▸ The records:
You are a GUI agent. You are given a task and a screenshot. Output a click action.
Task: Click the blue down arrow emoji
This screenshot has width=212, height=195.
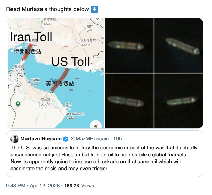coord(94,9)
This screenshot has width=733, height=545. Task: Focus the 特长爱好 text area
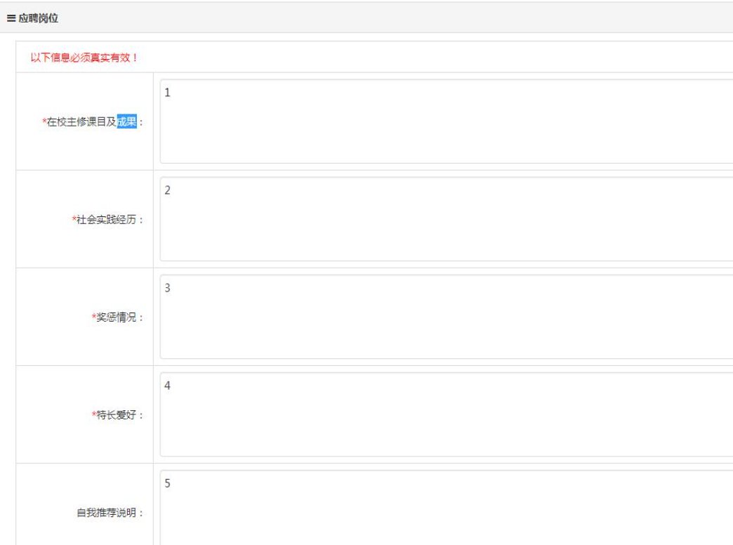[x=446, y=414]
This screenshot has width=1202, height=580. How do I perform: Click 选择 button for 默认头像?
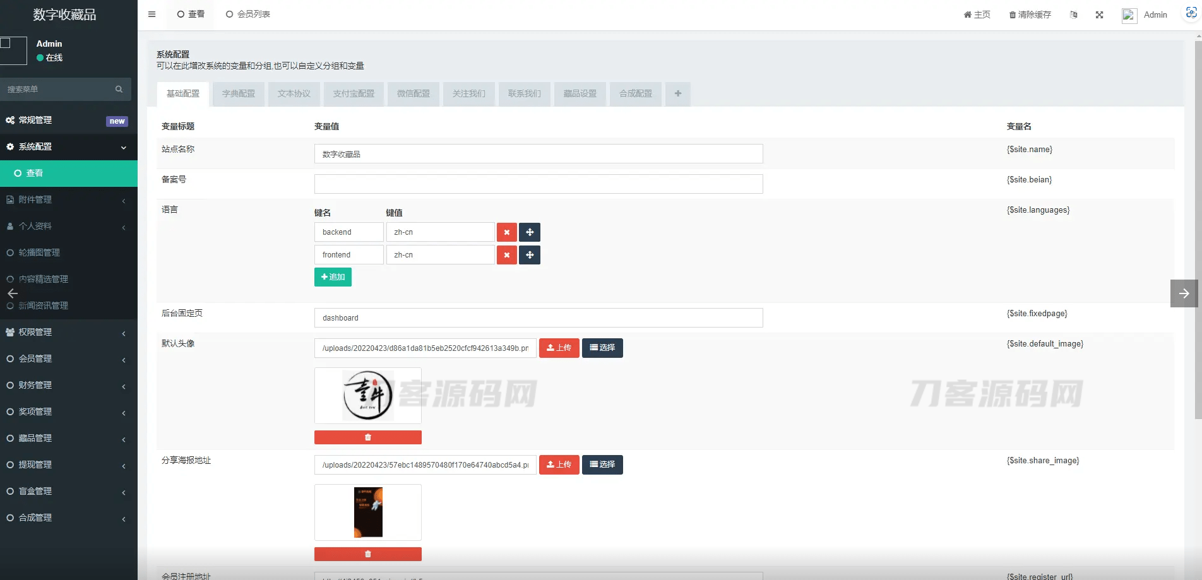click(x=602, y=348)
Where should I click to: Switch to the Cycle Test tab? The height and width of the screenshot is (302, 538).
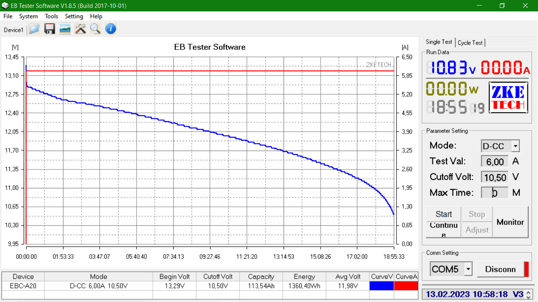470,42
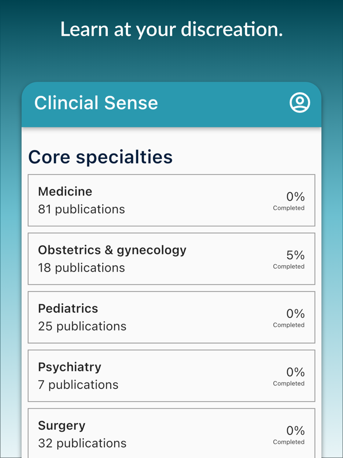Open Obstetrics & gynecology publications
The height and width of the screenshot is (458, 343).
pyautogui.click(x=172, y=258)
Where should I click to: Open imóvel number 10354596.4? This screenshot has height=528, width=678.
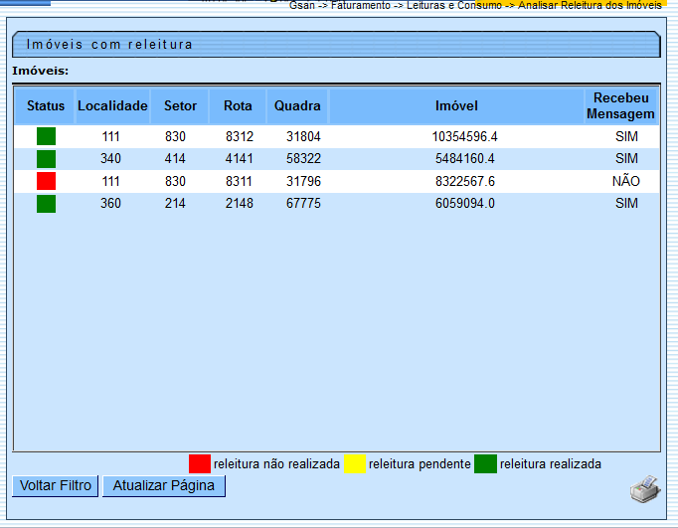point(464,136)
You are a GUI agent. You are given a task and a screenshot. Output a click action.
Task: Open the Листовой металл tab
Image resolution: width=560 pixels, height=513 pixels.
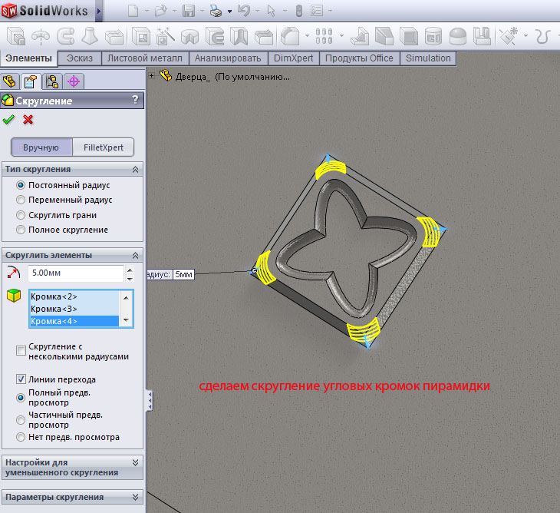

▸ What the task requires: Return the listing above unchanged, apart from dropping its pictures.

▸ Exercise result:
You are a GUI agent. You are given a task and a screenshot. Output a click action.
Task: Click the blue down arrow emoji
This screenshot has width=212, height=195.
coord(94,9)
This screenshot has width=733, height=545. Task: Focus the 特长爱好 text area
[x=446, y=414]
This screenshot has width=1202, height=580. How do I perform: Click 选择 button for 默认头像?
click(x=602, y=348)
Where should I click to: Switch to the Cycle Test tab? The height and width of the screenshot is (302, 538).
470,42
Open Obstetrics & gynecology publications
The height and width of the screenshot is (458, 343).
pyautogui.click(x=172, y=258)
Where should I click to: Open imóvel number 10354596.4? This screenshot has height=528, width=678.
point(464,136)
You are a GUI agent. You are given a task and a screenshot. Output a click action.
Task: Open the Листовой металл tab
Image resolution: width=560 pixels, height=513 pixels.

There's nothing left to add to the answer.